Knowing that their leaders do not face these problems has made some people angry.
“Food safety is a high priority for children and families of government officials, so are normal citizens less entitled to safe food?” asked Zhong Lixun, feeding her seven-month-old grandson baby formula after he got checked for kidney stones at Beijing Children’s Hospital.
The State Council Central Government Offices Special Food Supply Center was specifically designed to avoid the problems troubling the general population.
“We all know that average production facilities use large quantities of chemical fertilizers and pesticides. Antibiotics and hormones are commonly used in raising livestock and poultry. Farmed aquatic products are contaminated by various kinds of water pollution,” center director Zhu Yonglan said in a speech earlier this year.
“It goes without saying that these are harmful when consumed by humans,” Zhu told executives at supplier Shandong Ke’er Biological Medical Technology Development Co, which posted it on its Web site.
Zhu’s speech has been widely circulated by Chinese Internet users on blogs and forums in recent days, with many expressing outrage that top government officials have a separate — and safer — food supply than the public.

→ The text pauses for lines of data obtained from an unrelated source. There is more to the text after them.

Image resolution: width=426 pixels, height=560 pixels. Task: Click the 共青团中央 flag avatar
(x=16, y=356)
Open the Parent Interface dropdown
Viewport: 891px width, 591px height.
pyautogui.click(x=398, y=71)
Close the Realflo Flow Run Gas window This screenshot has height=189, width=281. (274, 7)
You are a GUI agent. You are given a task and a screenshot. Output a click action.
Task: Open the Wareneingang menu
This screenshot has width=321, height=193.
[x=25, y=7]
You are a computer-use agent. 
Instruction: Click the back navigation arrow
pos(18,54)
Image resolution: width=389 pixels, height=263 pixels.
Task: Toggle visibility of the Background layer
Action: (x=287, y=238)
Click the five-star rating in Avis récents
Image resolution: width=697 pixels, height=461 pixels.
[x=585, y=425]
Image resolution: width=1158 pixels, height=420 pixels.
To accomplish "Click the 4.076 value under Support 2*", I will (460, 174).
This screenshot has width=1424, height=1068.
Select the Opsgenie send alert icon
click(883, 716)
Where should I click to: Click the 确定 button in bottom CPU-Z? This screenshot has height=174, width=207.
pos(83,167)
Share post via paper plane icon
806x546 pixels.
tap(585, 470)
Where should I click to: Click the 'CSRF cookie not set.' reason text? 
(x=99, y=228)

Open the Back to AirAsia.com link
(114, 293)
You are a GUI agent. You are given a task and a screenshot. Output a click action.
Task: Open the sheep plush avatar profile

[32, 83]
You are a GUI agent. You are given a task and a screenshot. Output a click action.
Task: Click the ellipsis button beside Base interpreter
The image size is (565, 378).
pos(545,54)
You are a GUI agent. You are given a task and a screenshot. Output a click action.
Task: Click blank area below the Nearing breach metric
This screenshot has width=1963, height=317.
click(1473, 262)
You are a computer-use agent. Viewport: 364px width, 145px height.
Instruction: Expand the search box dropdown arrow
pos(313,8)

The special food center enforces strict standards on suppliers like Shandong Ke’er, which makes health supplements designed to boost immunity and energy. Foods must be organic, not genetically modified and meet international food standards, said a manager in the center’s product department, who only gave her surname, Zhang.
The reason: its A-list clientele of government officials and retirees of vice minister rank or higher.
It’s not unusual for China’s leadership to have a special food supply; the practice stretches back thousands of years to farms providing ingredients for lavish imperial meals or the greasy, spicy dishes favored by former leader Mao Zedong (毛澤東).
The former Soviet Union’s ruling classes also ate food that was unavailable to the masses. In North Korea, where withering famines have seen tens of thousands starve over the past 13 years, leader Kim Jong-il is a gourmet known for his love of lobster, shark’s fin soup and sushi.
Set up in 2004, China’s Special Food Supply Center is almost as secretive as its high-end clientele, whose precise number is unclear, but includes hundreds of top political leaders, their families and retired cadres. Much of the information on its Web site was removed after media inquiries and interview requests this week.
Goods deemed to meet the highest standards are stamped with the label “Nation A,” which stands for “top end, irreplaceable, the best,” the Web site says.
Those products are for senior politicians or government offices and not released to the general consumer market, a customer service agent surnamed Dong said.
Since the latest tainted food scandal broke earlier this month, Chinese looking for reassurance have turned to one company not named in any recalls — Sanyuan Foods Ltd.
It proudly advertises that its milk is used for state banquets at the Great Hall of the People. And despite its higher price, sales have tripled in Beijing, while demand has outstripped supply in at least one province.